Part of your comment (e.g. point 3) relates to how the AI would in practice be rewarded for achieving real-world effects, which I agree is a reason for concern. Thus, as I said, “you might need to be careful not to evaluate in such a way that it will wind up optimizing for real-world effects, though”.
Your comment goes beyond this however, and seems to assume in some places that merely knowing or conceptualizing about the real world will lead to “forming goals” about the real world.
I actually agree that this may be the case with AI that self-improves, since if an AI that has a slight tendency toward a real-world goal self-modifies, its tendency toward that real-world goal will tend to direct it to enhance its alignment to that real-world goal, whereas its tendencies not directed towards real-world goals will in general happily overwrite themselves.
If the AI does not self-improve however, then I do not see that as being the case.
If the AI is not being rewarded for the real-world effects, but instead being rewarded for scientific outputs that are “good” according to some criteria that does not depend on their real world effects, then it will learn to generate outputs that are good according to that criteria. I don’t think that would, in general, lead it to select actions that would steer the world to some particular world-state. To be sure, these outputs would have effects on the real world—a design for a fusion reactor would tend to lead to a fusion reactor being constructed, for example—but if the particular outputs are not rewarded based on the real-world outcome than they will also not tend to be selected based on the real-world outcome.
Some less relevant nitpicks of points in your comment:
If you train an AI on some very particular math then it could have goals relating to the future of the real world. I think, however, that the math you would need to train it on to get this effect would have to be very narrow, and likely have to either be derived from real-world data, or involve the AI studying itself (which is a component of the real world after all). I don’t think this happens for generically training an AI on math.
true, but see above and below.
If you have something trained by gradient descent solely on doing well at chess, it’s not going to consider anything outside the chess game, no matter how many parameters and how much compute it has.

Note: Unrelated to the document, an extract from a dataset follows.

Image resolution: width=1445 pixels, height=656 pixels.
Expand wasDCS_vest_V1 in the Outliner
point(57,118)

Any considerations of outside-of-chess factors lowers the resources for chess, and is selected against until it reaches the point of subverting the training regime (which it doesn’t reach, since selected against before then).

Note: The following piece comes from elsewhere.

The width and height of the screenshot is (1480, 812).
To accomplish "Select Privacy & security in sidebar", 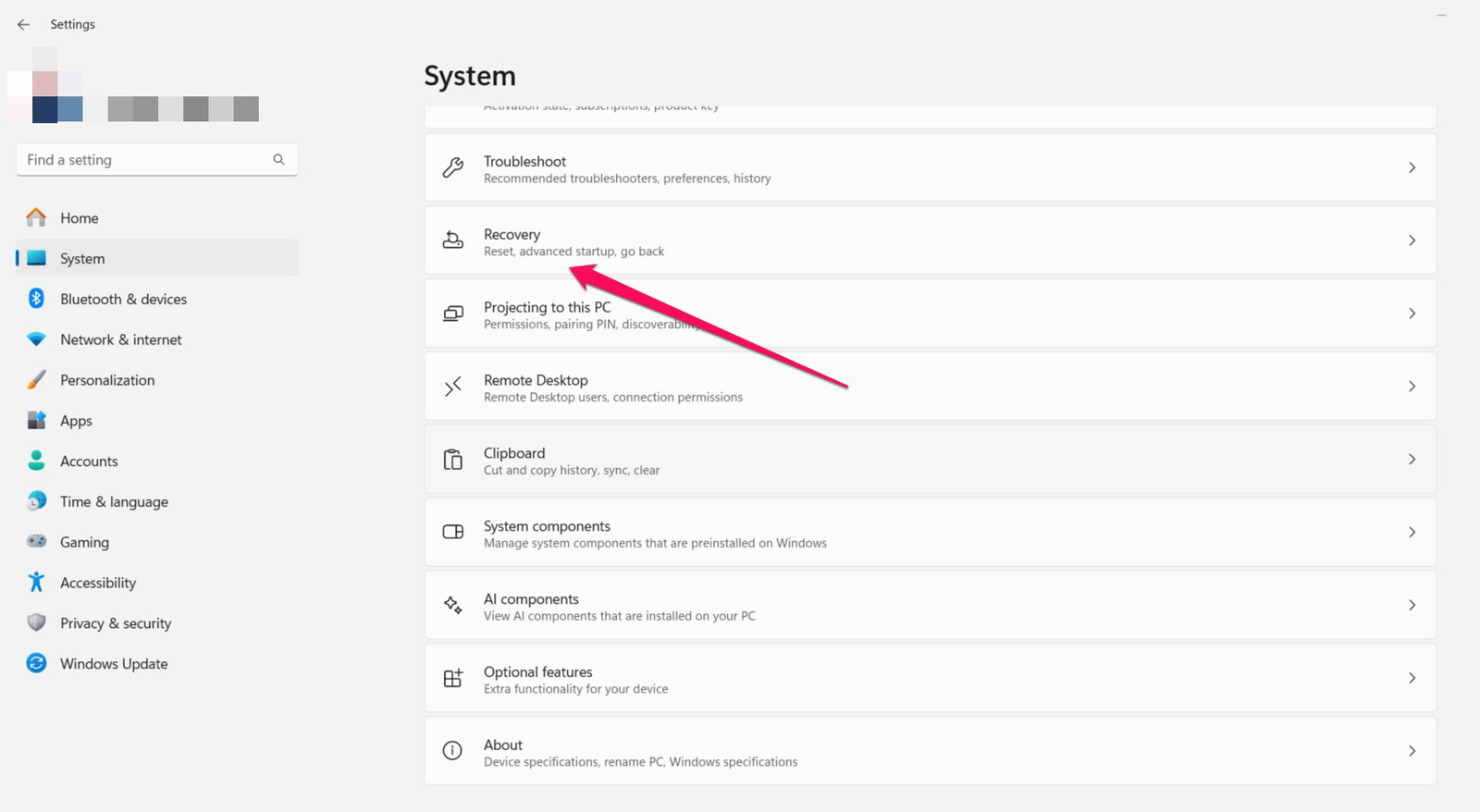I will pyautogui.click(x=116, y=623).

Even if you argue that if its smart enough, additional computing power is neutral, the gradient descent doesn’t actually reward out-of-context thinking for chess, so it couldn’t develop except by sheer chance outside of somehow being a side-effect of thinking about chess itself—but chess is a mathematically “closed” domain so there doesn’t seem to be any reason out-of-context thinking would be developed.
The same applies to math in general where the math doesn’t deal with the real world or the AI itself. This is a more narrow and more straightforward case than scientific research in general.